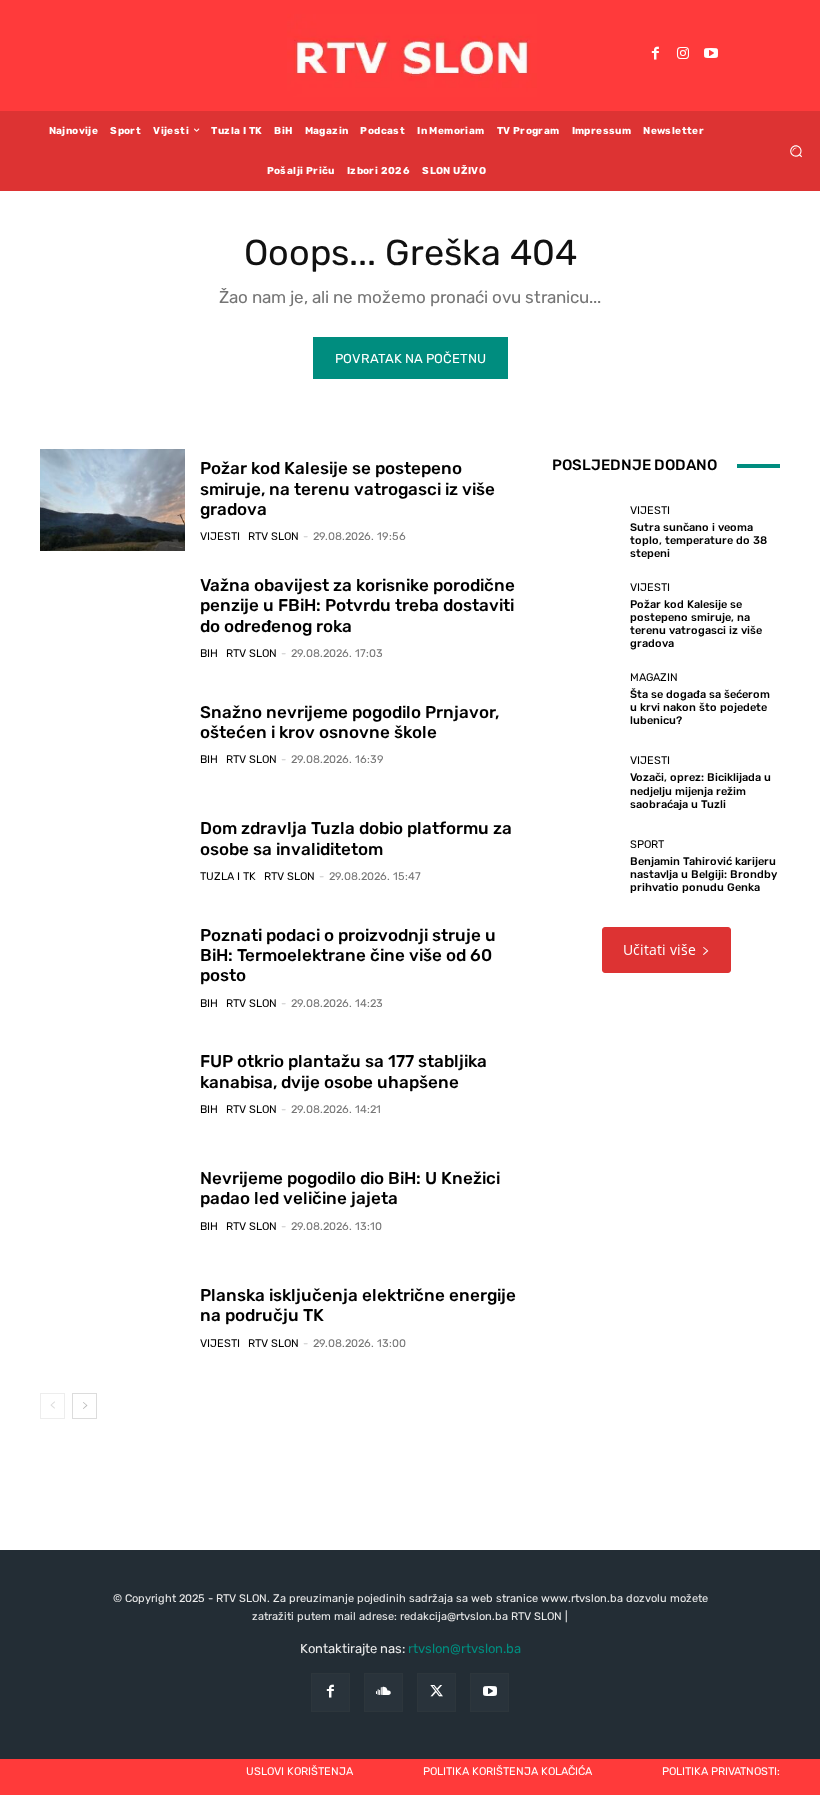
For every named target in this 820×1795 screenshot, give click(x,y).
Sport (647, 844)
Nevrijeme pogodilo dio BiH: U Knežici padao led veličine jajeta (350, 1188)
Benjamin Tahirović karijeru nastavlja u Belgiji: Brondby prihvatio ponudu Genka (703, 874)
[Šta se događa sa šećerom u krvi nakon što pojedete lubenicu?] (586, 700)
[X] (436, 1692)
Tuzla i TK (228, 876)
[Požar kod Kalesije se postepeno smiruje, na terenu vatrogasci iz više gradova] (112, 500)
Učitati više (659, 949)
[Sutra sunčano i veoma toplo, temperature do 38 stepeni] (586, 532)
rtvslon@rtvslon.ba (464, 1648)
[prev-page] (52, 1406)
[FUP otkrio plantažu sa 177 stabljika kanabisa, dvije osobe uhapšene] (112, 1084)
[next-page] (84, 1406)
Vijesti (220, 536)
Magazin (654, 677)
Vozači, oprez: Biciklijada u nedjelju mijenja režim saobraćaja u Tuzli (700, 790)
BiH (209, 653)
=====
◆ **Aim of the task**
Filter the records above for "više" and copy every matching line.

◆ **Reply to the exercise**
[Požar kod Kalesije se postepeno smiruje, na terenu vatrogasci iz više gradova] (112, 500)
Učitati više (659, 949)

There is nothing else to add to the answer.